Developments over the past recent months seem to indicate that the island’s top lenders – Bank of Cyprus and Hellenic – are informally ‘marking’ sectors from where their source of income will be mainly absorbed.
On the one hand, Hellenic is loud enough over the fact that it is now the country’s largest retail lender after the take-over of the Cyprus Co-operative Bank. And on the other hand, Bank of Cyprus has sent its own message following the recent appointment of Panicos Nicolaou as its new Chief Executive Officer considering that he was heading, for years, the corporate banking sector. This is where most of the lender’s post-crisis new operations came from.
However, none of the banks is expected to abandon the remaining sectors even though a considerable rise in size of Hellenic’s retail banking may be recorded after taking advantage of the enormous pool it acquired from the Co-op Bank. And, on the other hand, Bank of Cyprus could further expand its corporate banking division which became stronger after the crisis.
This is mainly because the number of properties that went into the hands of Bank of Cyprus following debt restructuring processes seems to have eventually benefitted this division. In many cases, after all, their purchase by third parties was achieved through lending by the Bank itself. In other words, the Bank has managed to reduce its non-performing loans and sell most of the properties it confiscated while at the same time granting loans to new clients with a solvent enough profile.

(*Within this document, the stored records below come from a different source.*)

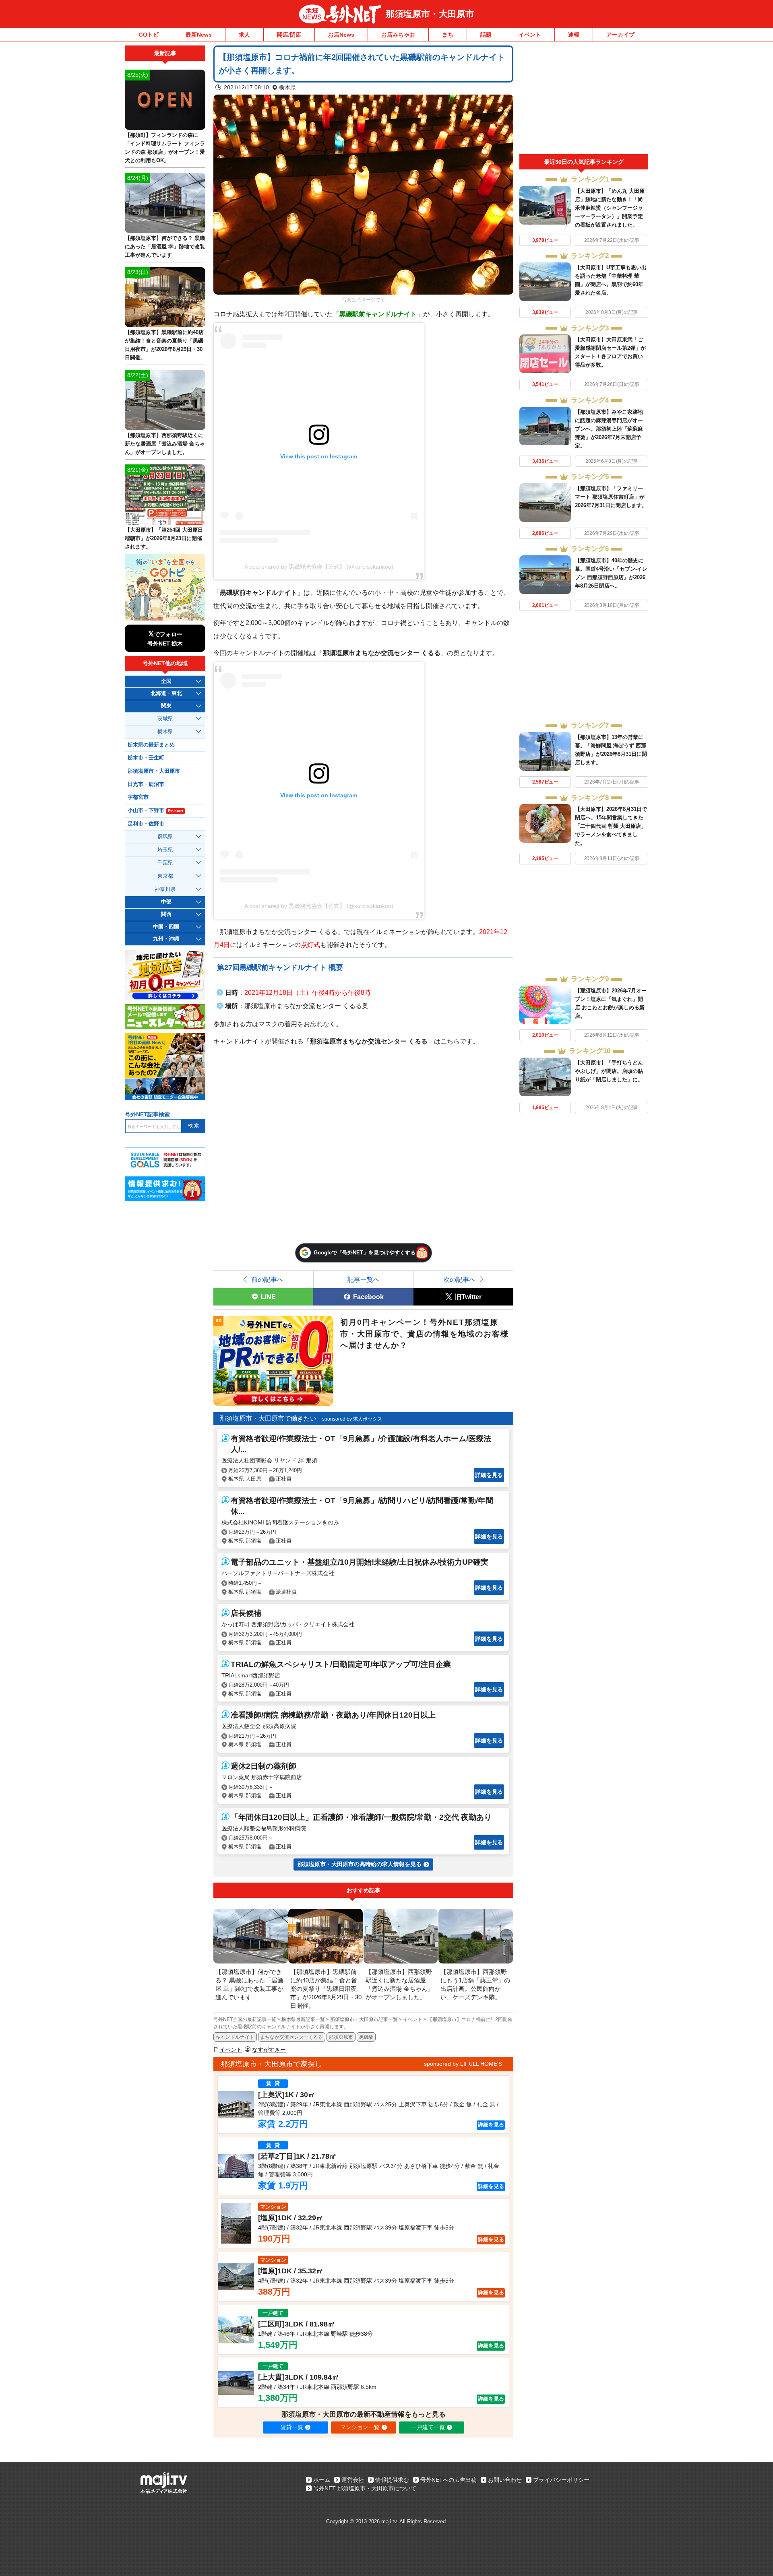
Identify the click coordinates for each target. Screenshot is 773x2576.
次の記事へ (459, 1279)
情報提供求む (392, 2480)
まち (447, 34)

It is no coincidence that out of the €3.6 billion of new loans granted by the bank during 2017-2018, over €2 billion went to businesses that are neither small nor medium in size. They are businesses which mainly come from the commerce, hotel and catering sectors.
On the other hand, Hellenic also had the tendency to grant most of new loans to large businesses over the past three years, but seems to have taken a different path towards the end of 2018. That is the year Hellenic granted total loans of €594 million of which €181 were retail, €168 million went to large businesses and €95 million towards smaller ones. The state of play the previous year was quite different with €159 million of loans going to the corporate sector and €129 million to that of retail.